The next Chapter, by Kerry Petersen, is the only one that deals with Australian law. Petersen argues that the current system of regulation of adolescent consensual sexual activity (based on the prohibition of penetrative sex below the age of consent, tempered by the operation of certain defences: pp358–363) is out of step with the realities of adolescent sexual life (pp366–367). Although Petersen argues that delaying sexual activity is in the interest of adolescents (p367), she points out that educational measures are appropriate to encourage such delay (pp368–369). Petersen puts forward an original proposal that the principles governing consent to medical treatment (whereby sufficiently mature children are attributed with decisional autonomy: p354, p357) and refusal of treatment (whereby even mature minors’ autonomy is restricted in cases of serious danger: pp355–356) could be usefully extended respectively to adolescent consensual sex (p364, p370) and less than fully consensual sex not amounting to rape or assault (p353, p370).

Joanna Phoenix’s essay in Chapter 17 is an insightful critique of policies constituting youth prostitution as a problem of child abuse (pp374–375). Phoenix argues that this move obscures the structural conditions that make entering prostitution conceivable and even attractive for young people (p375), that it increases stigma against and punishment of young people perceived to voluntarily enter prostitution (pp376, 385), and that it leads to inappropriately dealing with youth prostitution by transferring to it measures devised in the different context of children abused within families (pp381–382).
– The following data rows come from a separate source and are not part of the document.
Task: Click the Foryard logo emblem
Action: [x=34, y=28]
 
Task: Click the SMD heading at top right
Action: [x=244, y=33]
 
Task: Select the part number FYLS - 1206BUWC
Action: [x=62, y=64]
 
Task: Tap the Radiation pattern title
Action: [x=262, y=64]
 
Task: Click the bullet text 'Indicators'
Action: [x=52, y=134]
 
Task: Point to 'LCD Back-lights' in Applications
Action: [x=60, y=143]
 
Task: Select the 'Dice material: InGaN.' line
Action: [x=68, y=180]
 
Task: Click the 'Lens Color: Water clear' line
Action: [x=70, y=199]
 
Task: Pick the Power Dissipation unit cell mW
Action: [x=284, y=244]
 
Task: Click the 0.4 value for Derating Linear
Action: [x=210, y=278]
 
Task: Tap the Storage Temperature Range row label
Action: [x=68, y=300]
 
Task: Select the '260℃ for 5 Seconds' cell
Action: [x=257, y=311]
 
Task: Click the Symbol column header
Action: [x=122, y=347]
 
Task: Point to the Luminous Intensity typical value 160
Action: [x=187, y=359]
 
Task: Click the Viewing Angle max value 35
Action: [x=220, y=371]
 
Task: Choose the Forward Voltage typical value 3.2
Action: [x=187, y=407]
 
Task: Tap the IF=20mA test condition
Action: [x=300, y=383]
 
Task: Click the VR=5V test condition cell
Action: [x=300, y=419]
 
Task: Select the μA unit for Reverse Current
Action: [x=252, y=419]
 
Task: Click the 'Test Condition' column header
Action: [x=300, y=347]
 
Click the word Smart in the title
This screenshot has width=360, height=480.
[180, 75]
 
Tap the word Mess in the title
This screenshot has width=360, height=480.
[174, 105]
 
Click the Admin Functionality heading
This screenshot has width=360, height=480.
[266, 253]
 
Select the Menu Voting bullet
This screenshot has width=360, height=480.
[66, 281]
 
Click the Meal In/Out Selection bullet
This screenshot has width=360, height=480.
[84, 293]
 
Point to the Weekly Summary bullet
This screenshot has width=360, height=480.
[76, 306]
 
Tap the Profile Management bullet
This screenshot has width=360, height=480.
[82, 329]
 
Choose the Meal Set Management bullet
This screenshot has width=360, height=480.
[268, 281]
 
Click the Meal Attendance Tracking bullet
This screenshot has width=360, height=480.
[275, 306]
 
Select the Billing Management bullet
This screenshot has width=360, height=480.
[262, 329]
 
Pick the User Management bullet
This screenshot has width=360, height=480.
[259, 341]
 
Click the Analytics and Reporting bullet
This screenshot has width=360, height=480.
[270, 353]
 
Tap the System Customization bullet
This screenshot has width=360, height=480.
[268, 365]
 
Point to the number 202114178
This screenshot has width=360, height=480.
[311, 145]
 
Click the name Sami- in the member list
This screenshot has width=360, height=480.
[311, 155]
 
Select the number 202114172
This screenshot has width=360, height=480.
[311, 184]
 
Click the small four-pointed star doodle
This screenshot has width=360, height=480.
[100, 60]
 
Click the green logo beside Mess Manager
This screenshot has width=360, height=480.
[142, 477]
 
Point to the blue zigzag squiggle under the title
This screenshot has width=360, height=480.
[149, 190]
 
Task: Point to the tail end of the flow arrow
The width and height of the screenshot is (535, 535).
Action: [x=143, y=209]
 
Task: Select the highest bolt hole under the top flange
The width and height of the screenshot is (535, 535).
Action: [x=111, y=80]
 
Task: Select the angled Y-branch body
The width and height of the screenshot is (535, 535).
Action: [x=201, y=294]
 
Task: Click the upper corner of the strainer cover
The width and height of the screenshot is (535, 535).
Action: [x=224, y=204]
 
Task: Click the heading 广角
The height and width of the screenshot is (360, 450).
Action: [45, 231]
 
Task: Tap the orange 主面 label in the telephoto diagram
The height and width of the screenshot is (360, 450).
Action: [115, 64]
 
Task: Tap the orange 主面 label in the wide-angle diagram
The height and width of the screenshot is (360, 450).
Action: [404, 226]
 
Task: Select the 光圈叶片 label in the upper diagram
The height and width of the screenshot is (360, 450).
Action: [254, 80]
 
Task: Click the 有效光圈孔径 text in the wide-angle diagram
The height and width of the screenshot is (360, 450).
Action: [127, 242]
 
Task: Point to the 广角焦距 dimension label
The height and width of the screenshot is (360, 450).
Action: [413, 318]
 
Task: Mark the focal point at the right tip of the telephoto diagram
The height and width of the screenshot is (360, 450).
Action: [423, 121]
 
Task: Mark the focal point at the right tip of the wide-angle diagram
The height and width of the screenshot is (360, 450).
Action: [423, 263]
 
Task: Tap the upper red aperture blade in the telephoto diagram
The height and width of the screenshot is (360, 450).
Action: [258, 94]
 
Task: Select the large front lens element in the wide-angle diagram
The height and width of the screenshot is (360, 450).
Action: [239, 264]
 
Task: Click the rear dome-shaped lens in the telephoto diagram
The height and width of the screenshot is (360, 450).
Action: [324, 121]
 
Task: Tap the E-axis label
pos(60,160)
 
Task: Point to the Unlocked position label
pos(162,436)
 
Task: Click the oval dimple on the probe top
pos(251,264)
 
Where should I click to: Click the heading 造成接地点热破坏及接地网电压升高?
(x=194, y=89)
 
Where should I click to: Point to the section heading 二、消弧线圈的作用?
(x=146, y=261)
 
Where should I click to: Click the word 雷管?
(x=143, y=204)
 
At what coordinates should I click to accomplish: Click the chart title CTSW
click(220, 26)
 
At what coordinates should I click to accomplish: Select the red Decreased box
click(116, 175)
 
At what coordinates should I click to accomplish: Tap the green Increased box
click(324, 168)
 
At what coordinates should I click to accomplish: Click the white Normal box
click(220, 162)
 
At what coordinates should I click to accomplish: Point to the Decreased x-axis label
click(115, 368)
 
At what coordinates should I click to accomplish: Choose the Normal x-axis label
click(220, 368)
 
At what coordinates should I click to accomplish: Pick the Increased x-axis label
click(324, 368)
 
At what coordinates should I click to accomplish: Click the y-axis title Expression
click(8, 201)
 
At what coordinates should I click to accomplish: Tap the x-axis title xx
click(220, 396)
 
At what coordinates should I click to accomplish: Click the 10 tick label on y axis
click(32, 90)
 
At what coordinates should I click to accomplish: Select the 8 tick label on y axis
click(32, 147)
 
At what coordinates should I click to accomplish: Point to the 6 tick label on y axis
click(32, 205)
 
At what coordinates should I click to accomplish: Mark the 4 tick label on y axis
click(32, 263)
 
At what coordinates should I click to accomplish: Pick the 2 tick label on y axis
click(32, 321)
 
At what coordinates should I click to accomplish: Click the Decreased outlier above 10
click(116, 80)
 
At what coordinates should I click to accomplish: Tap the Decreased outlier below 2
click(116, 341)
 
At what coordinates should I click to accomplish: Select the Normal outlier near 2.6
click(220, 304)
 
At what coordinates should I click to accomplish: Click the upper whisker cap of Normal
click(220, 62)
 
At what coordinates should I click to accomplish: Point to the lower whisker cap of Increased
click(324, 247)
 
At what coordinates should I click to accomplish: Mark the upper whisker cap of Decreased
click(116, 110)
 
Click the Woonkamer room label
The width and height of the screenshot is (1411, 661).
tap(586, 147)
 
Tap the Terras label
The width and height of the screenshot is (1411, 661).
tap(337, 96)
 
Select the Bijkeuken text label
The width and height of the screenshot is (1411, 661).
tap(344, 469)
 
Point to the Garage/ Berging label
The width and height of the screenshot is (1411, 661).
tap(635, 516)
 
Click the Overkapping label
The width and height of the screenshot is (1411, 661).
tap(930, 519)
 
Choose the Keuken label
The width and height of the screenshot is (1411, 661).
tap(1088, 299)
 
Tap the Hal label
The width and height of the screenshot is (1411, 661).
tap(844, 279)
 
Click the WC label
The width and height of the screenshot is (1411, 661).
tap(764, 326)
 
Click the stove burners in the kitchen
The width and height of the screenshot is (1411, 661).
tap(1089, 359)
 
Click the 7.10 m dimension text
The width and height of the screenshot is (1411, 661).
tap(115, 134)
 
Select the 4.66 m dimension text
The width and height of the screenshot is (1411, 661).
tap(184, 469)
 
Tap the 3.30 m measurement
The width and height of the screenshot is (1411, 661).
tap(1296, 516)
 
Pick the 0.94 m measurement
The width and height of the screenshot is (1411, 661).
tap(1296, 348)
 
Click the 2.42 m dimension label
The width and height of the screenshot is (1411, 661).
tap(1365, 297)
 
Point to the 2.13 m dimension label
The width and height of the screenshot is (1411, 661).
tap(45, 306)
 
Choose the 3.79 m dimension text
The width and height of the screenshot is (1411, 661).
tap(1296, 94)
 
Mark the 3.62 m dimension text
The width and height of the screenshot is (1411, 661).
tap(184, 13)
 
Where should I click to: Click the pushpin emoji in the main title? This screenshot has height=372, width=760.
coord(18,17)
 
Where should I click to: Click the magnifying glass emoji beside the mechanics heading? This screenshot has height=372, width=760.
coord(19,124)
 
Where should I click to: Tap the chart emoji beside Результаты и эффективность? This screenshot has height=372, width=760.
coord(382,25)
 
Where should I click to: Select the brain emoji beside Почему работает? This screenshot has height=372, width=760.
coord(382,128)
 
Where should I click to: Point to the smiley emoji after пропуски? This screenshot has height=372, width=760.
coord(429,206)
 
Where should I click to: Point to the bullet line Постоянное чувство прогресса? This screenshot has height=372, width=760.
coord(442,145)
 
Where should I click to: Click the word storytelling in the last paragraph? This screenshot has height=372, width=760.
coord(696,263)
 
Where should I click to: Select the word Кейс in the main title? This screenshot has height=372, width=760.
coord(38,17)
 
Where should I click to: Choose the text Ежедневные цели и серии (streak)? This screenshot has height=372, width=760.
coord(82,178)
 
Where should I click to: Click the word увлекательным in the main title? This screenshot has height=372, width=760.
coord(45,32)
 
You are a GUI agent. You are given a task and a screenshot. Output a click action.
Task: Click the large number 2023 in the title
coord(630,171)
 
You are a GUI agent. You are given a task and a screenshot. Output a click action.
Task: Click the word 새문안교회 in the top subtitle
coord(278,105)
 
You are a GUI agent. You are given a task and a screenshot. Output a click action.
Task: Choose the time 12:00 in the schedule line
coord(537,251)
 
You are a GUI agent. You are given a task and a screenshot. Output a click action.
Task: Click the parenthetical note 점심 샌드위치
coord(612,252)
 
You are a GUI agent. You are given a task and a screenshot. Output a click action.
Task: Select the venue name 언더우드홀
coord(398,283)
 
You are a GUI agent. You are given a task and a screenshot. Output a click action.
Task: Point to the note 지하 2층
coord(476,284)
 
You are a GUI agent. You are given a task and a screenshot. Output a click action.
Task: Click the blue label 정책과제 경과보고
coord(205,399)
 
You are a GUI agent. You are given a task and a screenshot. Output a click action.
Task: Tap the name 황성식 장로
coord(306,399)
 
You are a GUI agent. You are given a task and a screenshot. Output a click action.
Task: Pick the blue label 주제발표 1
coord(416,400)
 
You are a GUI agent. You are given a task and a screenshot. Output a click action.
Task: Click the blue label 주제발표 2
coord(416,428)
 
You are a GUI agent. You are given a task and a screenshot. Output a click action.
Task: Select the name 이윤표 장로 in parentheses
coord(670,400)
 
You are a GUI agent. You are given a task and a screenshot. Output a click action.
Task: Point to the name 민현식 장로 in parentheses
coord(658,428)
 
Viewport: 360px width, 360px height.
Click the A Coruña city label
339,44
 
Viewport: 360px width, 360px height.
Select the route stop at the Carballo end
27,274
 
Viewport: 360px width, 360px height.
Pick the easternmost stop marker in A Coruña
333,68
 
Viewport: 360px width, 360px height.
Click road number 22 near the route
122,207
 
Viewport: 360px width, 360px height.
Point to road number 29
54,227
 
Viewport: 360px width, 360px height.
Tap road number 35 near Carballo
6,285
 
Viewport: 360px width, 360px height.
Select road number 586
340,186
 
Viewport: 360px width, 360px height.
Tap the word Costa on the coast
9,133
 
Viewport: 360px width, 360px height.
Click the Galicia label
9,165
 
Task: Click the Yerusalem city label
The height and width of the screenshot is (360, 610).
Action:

Phoenix also locates this move within a broader trend towards increasing both young people’s dependency on families and their blameworthiness for non law-abiding behaviour (pp387–391).

The final chapter, by Belinda Brooks-Gordon, Charlotte Bilby and Tracey Kenworththy, is a systematic review of research into sexual offender psychological treatment programs (pp401–411), partly with a view to informing policy-making (pp396–399, p416). The authors conclude that the effectiveness of such programs remains contested (pp411–412, p414) but that the studies provide insight into facilitators and barriers to treatment (pp412–413).

While the contributions to Sexuality Repositioned tend to be of a high standard and thought provoking, the collection as a whole struck me as not hanging so well together as previous books by the Cambridge Socio-Legal Group (ie What is a Parent? and Children and Their Families: Contact, Rights and Welfare). But ‘sexuality’, as many of the Chapters remind us, is such a polysemic category, that arguably the book’s title does nothing to justify in the reader an expectation of thematic unity (other than in a lose sense) among the different essays.